◆ Stored records
————

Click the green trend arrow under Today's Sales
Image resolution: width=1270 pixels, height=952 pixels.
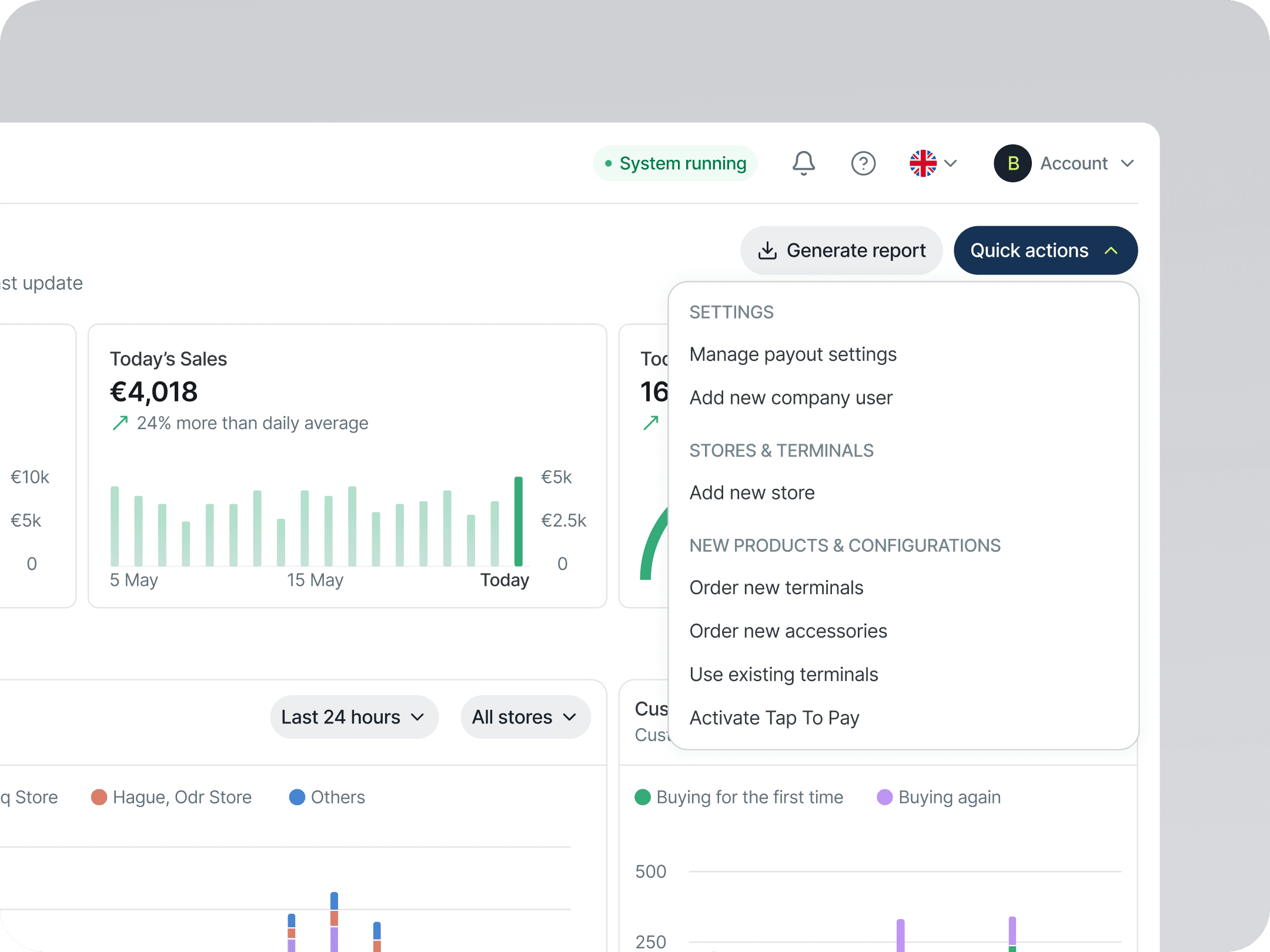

————

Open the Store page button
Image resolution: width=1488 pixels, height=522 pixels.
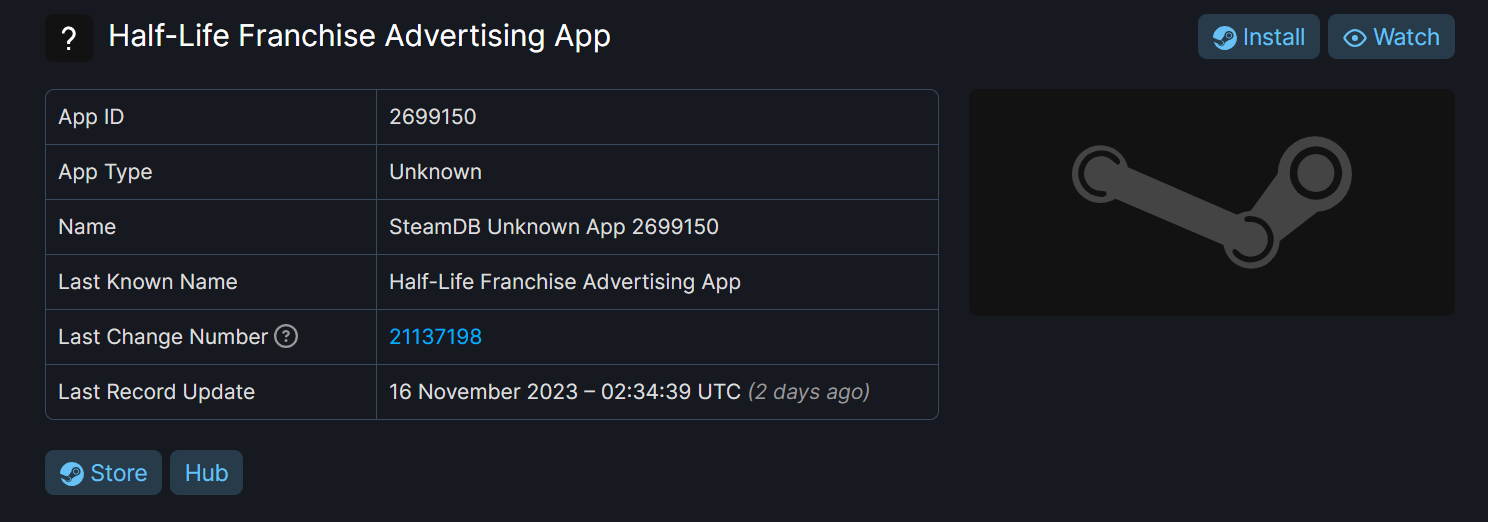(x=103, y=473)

————

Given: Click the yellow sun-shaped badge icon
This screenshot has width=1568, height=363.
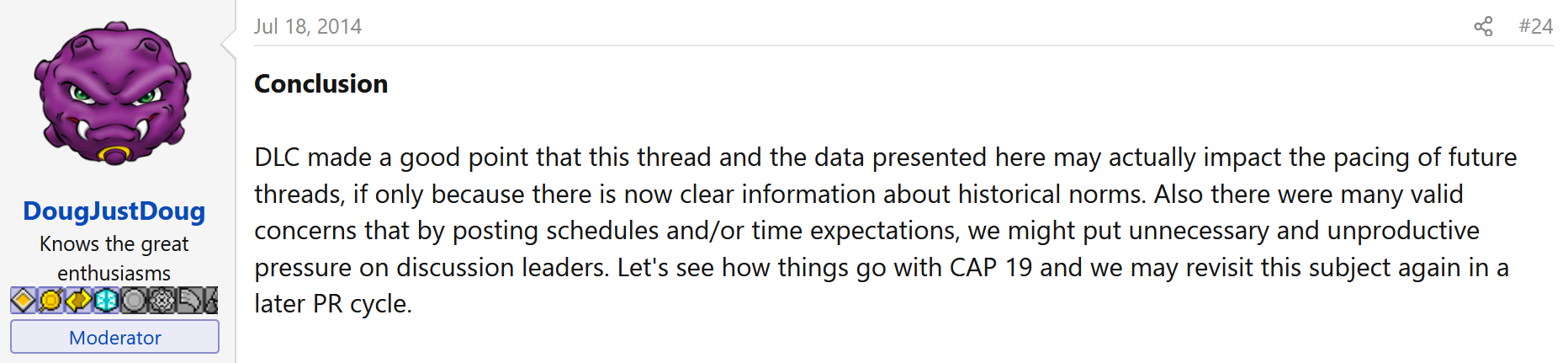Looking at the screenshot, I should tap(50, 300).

————

Rewrite the stretch from the line containing "Click the green" through the line containing "Image resolution: width=1270", swapping "green" for "red" and leaving everything else as it is. Give only those lines.

◆ Response
Click the red trend arrow under Today's Sales
Image resolution: width=1270 pixels, height=952 pixels.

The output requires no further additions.